- [Excerpt]:
Content starts

The statements of the anti-biotech activists are predictably disingenuous. The claim of long-time anti-biotech campaigner Jane Rissler that the USDA is "not required to do an ecological/biological implications review" is simply wrong. And the touting of "marker-assisted selection" for genetic improvement of plants – an old technique of limited usefulness – is another attempt by activists to disparage the superior technique of gene-splicing, which is more precise, predictable, and safe, as well as far more versatile than older methods.

Carlson's assertion that "laws regulating biotechnology will need to keep up with the work of scientists" is baseless. Regulation is already far ahead of the science, in the sense that it is excessive and performed on every gene-spliced plant variety that is to be field-tested – in defiance of the broad and long-standing scientific consensus that gene-splicing is essentially an extension, or refinement, of less precise and predictable genetic techniques. (Conventional genetic modification, discussed below, is essentially exempt from regulation.) Speculations by activists about the need for more regulation are merely a ploy to obstruct progress.

Carlson lacks perspective on the recent history of the genetic improvement of plants. If she had bothered to consult some experts, she would have discovered that a long-standing scientific consensus holds that gene-splicing is an extension, or refinement, of less precise, less predictable genetic techniques. One such older technique, in use since the 1950s, is induced-mutation breeding, which involves exposing seeds or cells to ionizing radiation or toxic chemicals to induce random, desirable genetic mutations. Thousands of mutation-bred crop varieties have been commercialized in North America and Europe, and since the 1930s plant breeders have performed "wide cross" hybridizations in which large numbers of "alien" genes are moved from one species or one genus to another to create plant varieties that cannot and do not exist in nature. Common commercial varieties derived from wide crosses include tomato, potato, oat, rice, wheat, and corn, among others.

Content ends

- [Collected data]:

Content starts

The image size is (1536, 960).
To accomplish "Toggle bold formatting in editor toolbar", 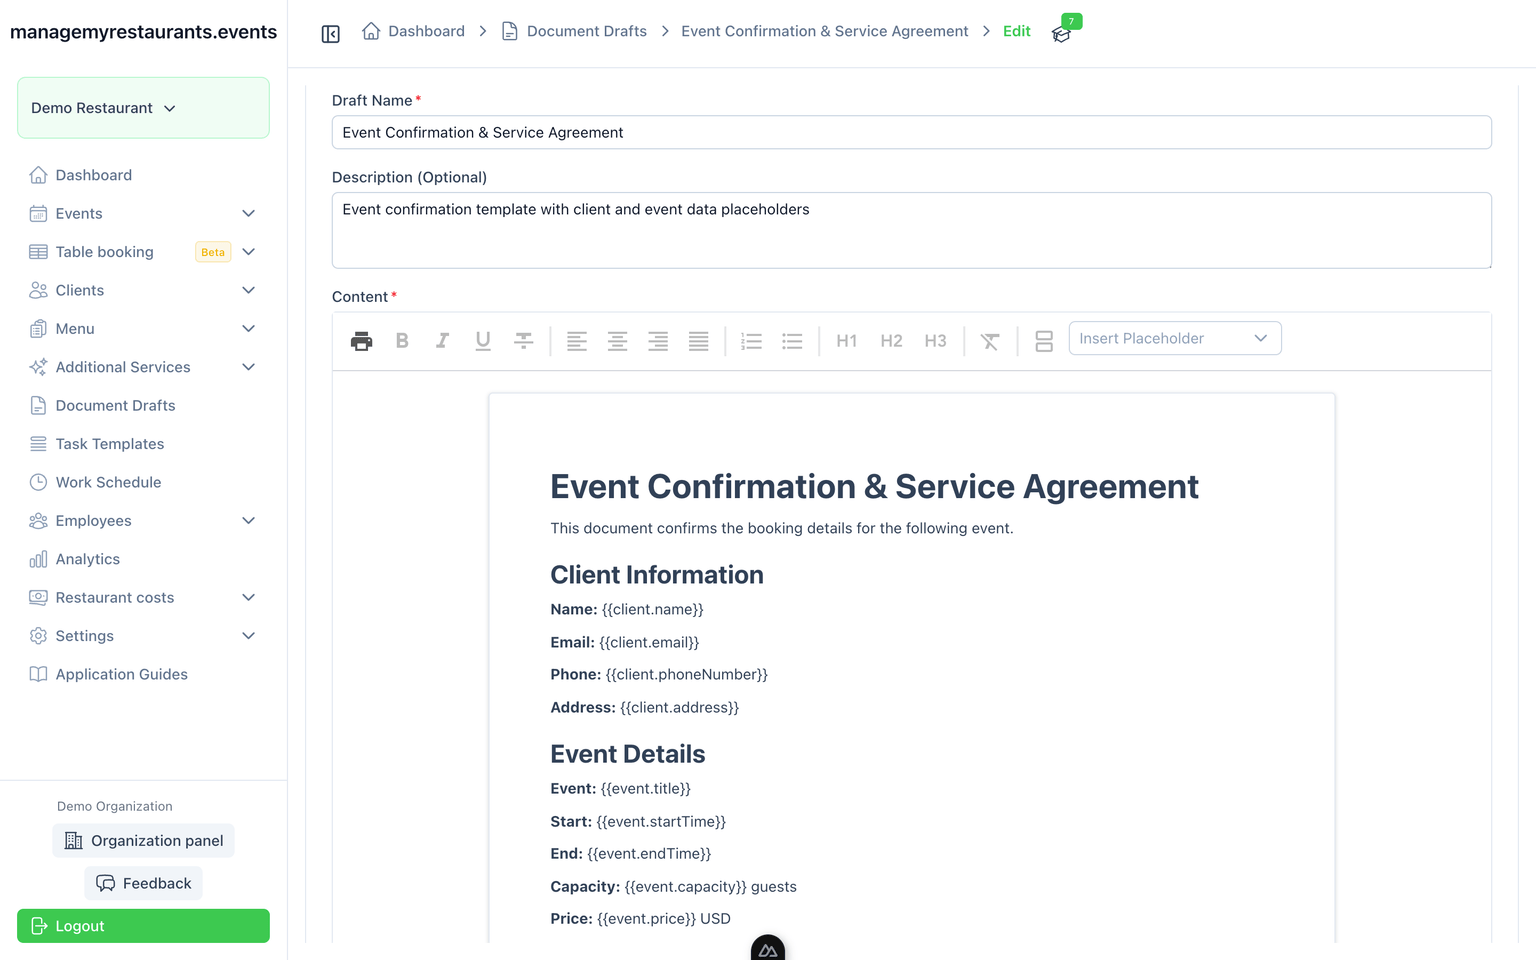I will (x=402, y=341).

Content ends

Print the excerpt on gene-splicing and its regulation again in full, word for word.

The statements of the anti-biotech activists are predictably disingenuous. The claim of long-time anti-biotech campaigner Jane Rissler that the USDA is "not required to do an ecological/biological implications review" is simply wrong. And the touting of "marker-assisted selection" for genetic improvement of plants – an old technique of limited usefulness – is another attempt by activists to disparage the superior technique of gene-splicing, which is more precise, predictable, and safe, as well as far more versatile than older methods.

Carlson's assertion that "laws regulating biotechnology will need to keep up with the work of scientists" is baseless. Regulation is already far ahead of the science, in the sense that it is excessive and performed on every gene-spliced plant variety that is to be field-tested – in defiance of the broad and long-standing scientific consensus that gene-splicing is essentially an extension, or refinement, of less precise and predictable genetic techniques. (Conventional genetic modification, discussed below, is essentially exempt from regulation.) Speculations by activists about the need for more regulation are merely a ploy to obstruct progress.

Carlson lacks perspective on the recent history of the genetic improvement of plants. If she had bothered to consult some experts, she would have discovered that a long-standing scientific consensus holds that gene-splicing is an extension, or refinement, of less precise, less predictable genetic techniques. One such older technique, in use since the 1950s, is induced-mutation breeding, which involves exposing seeds or cells to ionizing radiation or toxic chemicals to induce random, desirable genetic mutations. Thousands of mutation-bred crop varieties have been commercialized in North America and Europe, and since the 1930s plant breeders have performed "wide cross" hybridizations in which large numbers of "alien" genes are moved from one species or one genus to another to create plant varieties that cannot and do not exist in nature. Common commercial varieties derived from wide crosses include tomato, potato, oat, rice, wheat, and corn, among others.